> [Text shown]:
September 05, 2005
Mr. Likeable

ROGER SIMON COLUMN
SEPTEMBER 5, 2005

WASHINGTON - - First fix the problem and then fix the blame. Or so the old saying goes.

But the Bush administration's initial response to Hurricane Katrina was such a debacle that the blame-fixing has started early.

At the top of the blame list is, of course, President Bush. His laggardly, confused and inadequate response will have political repercussions that will outlast his presidency.

Gone, at least for awhile, will be the presidential model that both he and Ronald Reagan symbolized: The likeable, somewhat disengaged, CEO-style president who (allegedly) surrounds himself with good people and then lets them work pretty much without direction.

In the past, this worked. If you look at recent presidential elections you can make a case that voters always picked the most likeable candidate, not necessarily the brightest one:

George Bush was more likeable than John Kerry or policy wonk Al Gore (though Gore did win the popular vote). George H.W. Bush was more likeable than wonky Michael Dukakis, but not more likeable than Bill Clinton. And Ronald Reagan was more likeable than both Jimmy Carter and Walter Mondale.

Saved data entries:
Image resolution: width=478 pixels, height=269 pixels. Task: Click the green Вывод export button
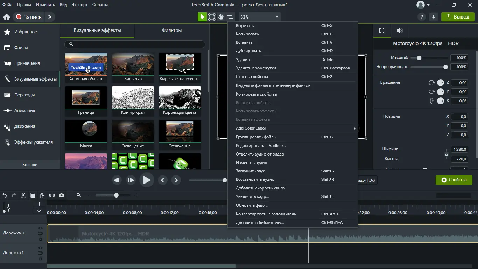(457, 17)
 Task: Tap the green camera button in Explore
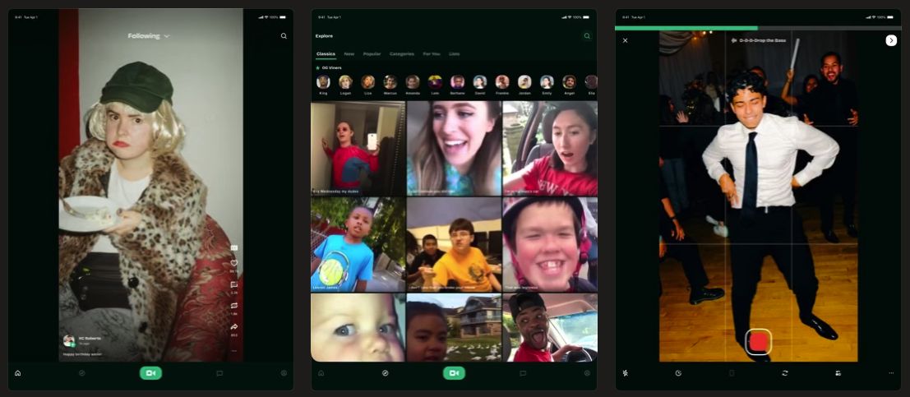coord(454,373)
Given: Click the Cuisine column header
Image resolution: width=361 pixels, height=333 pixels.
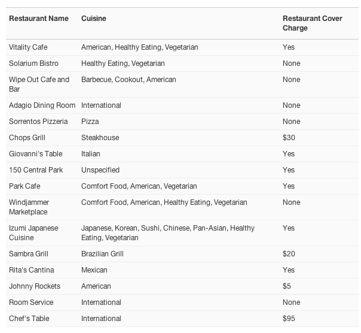Looking at the screenshot, I should pos(94,19).
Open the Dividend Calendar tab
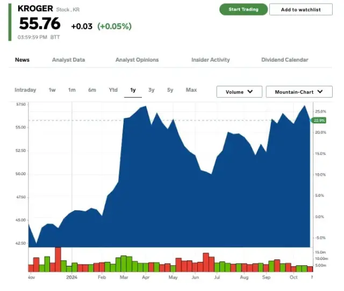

> [Work to be completed]: Translate this sentence from the column into Spanish: "But the Bush administration's initial response to Hurricane Katrina was such a debacle that the blame-fixing has started early."

> [Exercise response]: Pero la respuesta inicial de la administración Bush al huracán Katrina fue un fiasco tal que el reparto de culpas ha empezado temprano.